Contact By Brandon McGill
Brandon McGill

Brandon McGill’s Contact features 27 couples who show their true colors—literally. 

Artist Brandon McGill has always been on the frontier of body painting. But the openly gay painter and photographer pushes himself not just to improve his craft, but also to improve himself.

"I paint to figure out what is going on in the world," he said. "You can only be exposed to so much. It's great to see what bonds people together."

The body painter has a new series of portraits, Contact, that displays several couples who differ both sexually and romantically. McGill searched for couples with unique stories--gay, straight, monogamous, polyamorous.

"I wanted to know with each couple, 'What makes you work? What are some of the challenges? And how can I bring those out?'" he said. "I wanted to see how different people valued different things."

SLIDESHOW: 8 Couples Illustrate Their Love Through Body Painting

The intimacy of body painting, McGill said, is ideal for "stripping down the artifices you present every day" and getting at a modeling couple's deeper connection. Then he builds that connection onto the couple's own bodies with bright paint, surreal prosthetics, and often mythical characters.

For one shoot, McGill painted three polyamorous men. To understand what polyamory meant to them, McGill interviewed them--just like all the 27 models that participated in Contact.

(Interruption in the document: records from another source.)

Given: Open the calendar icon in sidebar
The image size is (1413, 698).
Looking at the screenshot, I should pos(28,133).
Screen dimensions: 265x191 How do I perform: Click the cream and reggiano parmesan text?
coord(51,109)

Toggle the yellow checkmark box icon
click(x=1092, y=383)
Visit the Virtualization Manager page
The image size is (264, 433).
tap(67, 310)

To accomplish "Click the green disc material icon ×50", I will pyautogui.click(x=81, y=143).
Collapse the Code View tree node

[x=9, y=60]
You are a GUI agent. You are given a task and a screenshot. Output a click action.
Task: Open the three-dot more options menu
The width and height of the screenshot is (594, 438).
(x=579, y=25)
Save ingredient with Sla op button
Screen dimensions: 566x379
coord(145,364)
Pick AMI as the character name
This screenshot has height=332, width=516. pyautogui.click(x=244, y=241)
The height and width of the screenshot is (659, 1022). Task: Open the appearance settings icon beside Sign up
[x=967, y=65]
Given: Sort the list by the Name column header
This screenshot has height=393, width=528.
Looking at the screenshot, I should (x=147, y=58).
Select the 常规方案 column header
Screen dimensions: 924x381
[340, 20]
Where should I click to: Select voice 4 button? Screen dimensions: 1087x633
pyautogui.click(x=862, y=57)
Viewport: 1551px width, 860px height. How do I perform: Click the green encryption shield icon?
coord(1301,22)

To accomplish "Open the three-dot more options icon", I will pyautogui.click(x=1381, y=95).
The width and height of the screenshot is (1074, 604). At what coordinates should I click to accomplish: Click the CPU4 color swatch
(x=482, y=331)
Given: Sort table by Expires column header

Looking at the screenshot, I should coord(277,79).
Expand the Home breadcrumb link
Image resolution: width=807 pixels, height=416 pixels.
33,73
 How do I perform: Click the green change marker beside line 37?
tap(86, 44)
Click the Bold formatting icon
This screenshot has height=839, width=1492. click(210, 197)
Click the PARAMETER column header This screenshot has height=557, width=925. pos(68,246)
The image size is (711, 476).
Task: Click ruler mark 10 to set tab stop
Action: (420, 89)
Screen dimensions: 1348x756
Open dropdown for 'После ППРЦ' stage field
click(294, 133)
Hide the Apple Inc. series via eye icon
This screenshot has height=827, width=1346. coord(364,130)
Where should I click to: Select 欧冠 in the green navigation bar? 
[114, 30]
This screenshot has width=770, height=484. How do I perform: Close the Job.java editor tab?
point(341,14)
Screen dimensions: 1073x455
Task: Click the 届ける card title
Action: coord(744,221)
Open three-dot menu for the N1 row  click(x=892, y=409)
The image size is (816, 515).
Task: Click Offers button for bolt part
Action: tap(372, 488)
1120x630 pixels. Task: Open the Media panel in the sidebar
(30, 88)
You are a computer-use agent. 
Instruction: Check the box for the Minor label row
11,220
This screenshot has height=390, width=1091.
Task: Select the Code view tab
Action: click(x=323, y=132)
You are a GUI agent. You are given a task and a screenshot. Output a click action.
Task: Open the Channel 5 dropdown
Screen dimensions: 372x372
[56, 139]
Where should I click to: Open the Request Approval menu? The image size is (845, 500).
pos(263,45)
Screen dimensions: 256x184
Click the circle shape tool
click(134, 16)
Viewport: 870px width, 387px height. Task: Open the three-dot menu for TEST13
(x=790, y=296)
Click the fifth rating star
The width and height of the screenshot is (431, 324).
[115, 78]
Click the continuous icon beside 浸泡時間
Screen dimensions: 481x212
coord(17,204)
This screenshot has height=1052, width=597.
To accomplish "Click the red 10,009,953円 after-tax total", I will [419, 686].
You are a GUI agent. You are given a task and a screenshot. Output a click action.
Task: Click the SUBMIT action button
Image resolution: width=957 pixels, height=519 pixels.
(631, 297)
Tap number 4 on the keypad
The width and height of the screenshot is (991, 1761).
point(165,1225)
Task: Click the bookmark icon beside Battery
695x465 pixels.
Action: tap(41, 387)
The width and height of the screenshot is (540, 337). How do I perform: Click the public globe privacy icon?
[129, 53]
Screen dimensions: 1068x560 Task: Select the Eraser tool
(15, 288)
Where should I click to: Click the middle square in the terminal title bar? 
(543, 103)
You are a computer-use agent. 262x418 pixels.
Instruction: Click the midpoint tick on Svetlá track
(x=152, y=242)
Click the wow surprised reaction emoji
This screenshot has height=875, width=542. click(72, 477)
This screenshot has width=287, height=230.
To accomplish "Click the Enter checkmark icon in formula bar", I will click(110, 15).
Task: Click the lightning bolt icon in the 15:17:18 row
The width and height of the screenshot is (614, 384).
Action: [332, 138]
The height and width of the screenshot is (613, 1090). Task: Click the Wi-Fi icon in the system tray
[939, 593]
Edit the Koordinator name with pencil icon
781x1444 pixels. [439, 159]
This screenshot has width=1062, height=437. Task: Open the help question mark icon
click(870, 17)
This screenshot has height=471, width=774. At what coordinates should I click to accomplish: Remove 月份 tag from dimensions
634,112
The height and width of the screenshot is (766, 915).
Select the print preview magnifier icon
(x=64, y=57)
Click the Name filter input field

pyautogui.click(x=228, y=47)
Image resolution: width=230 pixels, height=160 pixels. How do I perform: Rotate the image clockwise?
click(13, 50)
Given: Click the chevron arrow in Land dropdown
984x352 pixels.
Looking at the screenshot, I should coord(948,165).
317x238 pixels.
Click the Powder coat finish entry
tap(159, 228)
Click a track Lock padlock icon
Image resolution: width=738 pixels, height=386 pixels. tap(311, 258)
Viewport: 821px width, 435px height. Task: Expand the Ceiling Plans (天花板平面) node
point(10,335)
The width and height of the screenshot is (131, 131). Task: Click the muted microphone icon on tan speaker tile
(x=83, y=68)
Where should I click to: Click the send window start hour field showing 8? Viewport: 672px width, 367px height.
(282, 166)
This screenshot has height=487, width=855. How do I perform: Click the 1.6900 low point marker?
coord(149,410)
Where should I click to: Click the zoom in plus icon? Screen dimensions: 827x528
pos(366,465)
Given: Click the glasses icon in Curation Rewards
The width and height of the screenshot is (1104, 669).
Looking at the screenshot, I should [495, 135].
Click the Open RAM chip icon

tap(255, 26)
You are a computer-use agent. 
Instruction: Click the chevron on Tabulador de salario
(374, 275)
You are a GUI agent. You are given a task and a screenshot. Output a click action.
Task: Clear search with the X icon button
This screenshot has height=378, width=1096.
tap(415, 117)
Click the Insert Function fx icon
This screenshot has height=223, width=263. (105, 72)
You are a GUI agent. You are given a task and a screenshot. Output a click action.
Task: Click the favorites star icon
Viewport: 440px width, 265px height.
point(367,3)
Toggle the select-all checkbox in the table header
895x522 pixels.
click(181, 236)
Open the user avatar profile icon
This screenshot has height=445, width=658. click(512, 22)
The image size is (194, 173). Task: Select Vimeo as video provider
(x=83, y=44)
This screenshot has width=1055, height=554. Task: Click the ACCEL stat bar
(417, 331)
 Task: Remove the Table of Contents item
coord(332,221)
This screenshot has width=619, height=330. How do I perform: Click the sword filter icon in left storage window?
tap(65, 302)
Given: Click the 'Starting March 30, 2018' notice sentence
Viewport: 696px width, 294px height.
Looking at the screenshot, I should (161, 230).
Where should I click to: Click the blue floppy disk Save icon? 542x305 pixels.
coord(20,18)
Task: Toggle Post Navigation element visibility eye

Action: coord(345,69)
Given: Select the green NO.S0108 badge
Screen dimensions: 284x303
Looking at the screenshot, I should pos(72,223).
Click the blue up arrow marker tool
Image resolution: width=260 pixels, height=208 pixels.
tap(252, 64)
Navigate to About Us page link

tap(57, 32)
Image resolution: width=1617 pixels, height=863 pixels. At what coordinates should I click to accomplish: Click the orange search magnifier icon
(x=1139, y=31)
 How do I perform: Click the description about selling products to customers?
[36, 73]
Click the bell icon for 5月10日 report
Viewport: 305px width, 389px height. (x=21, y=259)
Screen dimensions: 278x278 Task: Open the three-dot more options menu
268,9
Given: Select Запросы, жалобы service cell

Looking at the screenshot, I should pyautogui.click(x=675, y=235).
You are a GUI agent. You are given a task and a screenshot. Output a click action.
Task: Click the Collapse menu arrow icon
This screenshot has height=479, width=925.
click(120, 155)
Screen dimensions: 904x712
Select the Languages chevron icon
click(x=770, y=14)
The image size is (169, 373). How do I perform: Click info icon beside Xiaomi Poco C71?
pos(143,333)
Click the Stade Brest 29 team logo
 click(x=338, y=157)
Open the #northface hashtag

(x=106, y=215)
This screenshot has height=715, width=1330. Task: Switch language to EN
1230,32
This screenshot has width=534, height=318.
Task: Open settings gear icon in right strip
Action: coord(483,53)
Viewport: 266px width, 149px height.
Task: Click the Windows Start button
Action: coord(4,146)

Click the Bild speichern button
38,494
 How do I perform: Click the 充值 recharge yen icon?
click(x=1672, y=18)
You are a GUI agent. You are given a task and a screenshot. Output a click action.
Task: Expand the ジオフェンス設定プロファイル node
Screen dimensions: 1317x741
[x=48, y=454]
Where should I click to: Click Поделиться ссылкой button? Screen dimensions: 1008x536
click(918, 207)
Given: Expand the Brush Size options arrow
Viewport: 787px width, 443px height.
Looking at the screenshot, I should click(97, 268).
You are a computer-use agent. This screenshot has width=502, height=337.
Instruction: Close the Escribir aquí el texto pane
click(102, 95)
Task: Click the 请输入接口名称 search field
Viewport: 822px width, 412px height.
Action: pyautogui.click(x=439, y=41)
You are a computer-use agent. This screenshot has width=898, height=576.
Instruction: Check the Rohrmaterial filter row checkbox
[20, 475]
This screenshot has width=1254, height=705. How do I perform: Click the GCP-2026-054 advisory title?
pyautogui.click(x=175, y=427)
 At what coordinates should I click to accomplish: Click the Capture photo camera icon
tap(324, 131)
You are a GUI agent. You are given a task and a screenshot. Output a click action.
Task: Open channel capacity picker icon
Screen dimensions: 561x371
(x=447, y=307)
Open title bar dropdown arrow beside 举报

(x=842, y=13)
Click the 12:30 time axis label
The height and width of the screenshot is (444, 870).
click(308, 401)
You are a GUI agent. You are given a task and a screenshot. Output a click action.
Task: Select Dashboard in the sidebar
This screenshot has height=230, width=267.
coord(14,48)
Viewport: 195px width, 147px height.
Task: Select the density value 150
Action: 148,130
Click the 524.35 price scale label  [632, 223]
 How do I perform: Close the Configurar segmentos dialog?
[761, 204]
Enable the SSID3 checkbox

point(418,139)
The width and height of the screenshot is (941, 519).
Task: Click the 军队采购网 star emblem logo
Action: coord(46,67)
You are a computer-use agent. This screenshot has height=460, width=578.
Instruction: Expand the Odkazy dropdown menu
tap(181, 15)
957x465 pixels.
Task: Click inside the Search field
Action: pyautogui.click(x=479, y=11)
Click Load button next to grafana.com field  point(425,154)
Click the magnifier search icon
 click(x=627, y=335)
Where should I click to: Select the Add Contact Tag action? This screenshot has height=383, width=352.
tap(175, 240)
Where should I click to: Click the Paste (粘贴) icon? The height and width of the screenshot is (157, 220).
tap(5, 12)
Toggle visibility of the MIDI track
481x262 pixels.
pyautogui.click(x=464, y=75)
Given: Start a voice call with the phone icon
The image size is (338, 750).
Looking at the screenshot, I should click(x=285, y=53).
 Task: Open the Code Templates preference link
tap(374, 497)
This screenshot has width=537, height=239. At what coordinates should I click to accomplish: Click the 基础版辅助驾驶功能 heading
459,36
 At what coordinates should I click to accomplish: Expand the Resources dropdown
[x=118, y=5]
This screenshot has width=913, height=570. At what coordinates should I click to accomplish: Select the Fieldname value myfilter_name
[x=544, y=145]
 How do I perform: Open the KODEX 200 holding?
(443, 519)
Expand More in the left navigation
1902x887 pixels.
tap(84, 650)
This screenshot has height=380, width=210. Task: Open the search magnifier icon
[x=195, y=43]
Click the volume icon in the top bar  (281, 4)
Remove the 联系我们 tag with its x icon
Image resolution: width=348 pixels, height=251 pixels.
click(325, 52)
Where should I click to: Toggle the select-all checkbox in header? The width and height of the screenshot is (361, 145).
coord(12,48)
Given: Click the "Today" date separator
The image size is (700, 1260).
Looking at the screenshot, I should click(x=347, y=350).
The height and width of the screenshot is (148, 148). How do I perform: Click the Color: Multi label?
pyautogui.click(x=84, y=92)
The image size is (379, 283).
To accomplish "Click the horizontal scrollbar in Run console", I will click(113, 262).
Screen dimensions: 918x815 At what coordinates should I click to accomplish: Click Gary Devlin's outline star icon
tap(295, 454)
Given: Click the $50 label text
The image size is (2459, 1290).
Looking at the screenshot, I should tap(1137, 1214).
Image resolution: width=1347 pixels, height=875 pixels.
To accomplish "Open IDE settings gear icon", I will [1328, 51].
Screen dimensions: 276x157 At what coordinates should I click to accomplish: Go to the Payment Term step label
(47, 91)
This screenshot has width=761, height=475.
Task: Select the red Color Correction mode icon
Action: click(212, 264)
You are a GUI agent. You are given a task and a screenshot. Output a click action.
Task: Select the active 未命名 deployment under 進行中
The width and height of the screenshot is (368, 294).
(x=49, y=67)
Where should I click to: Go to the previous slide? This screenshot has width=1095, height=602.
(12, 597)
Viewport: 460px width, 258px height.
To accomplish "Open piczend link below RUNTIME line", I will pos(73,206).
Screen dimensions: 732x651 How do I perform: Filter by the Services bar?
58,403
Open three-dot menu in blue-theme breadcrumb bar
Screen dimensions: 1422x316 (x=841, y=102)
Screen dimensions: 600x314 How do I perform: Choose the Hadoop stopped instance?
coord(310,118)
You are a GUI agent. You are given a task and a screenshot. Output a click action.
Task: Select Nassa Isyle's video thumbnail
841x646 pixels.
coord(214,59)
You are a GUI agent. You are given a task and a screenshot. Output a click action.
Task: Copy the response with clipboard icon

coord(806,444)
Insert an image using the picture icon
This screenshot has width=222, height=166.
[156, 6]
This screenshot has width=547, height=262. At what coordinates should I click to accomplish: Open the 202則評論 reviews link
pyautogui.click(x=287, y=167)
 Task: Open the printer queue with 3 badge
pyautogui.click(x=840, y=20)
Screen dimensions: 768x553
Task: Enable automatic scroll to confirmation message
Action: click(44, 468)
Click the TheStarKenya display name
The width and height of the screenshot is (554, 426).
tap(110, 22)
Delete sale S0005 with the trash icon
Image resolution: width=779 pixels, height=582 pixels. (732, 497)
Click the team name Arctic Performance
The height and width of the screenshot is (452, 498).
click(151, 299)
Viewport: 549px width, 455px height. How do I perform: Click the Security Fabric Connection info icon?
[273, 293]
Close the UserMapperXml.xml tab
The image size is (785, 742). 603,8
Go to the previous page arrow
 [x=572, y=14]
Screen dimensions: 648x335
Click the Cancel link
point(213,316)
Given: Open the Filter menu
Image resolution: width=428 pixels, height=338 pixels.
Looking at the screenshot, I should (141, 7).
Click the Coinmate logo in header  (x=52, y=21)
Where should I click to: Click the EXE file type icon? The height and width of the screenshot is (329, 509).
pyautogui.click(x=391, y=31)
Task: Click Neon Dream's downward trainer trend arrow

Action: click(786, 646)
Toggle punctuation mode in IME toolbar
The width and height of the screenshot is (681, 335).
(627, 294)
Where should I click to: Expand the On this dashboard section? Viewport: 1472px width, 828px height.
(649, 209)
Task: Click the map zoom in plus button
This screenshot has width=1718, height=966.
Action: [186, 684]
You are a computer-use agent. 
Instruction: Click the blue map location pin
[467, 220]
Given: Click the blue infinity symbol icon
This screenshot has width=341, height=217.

"For them, polyamory was about having too much love to give," he said. "You can't put all your love in one person, and not one person can give you everything need in a relationship or in life. It was something beautiful to them."

Together, McGill and the models arrived at the idea of blood-red paint, metal prosthetics and LED lights.

"They have so much love that their hearts are exploding," he said.


Even after the final shot is taken, though, McGill still believes the most meaningful part of his art is more than the finished product. It's how the models connect during the painting.

"When you get someone down to that level (of intimacy), that comfortable, default state, you're allowed in their world," he said. "You see the mannerisms that make them--them. You can see it even in just how someone rests a hand on the other's shoulder or someone asks for a drink of water."

That basic level of intimacy transcends what labels each couple, whether it's a gay man and a transgender woman or a biracial man and woman.

"Different people value different things in their lives, outside the painting itself," he said. "It's about bringing those values into the painting itself."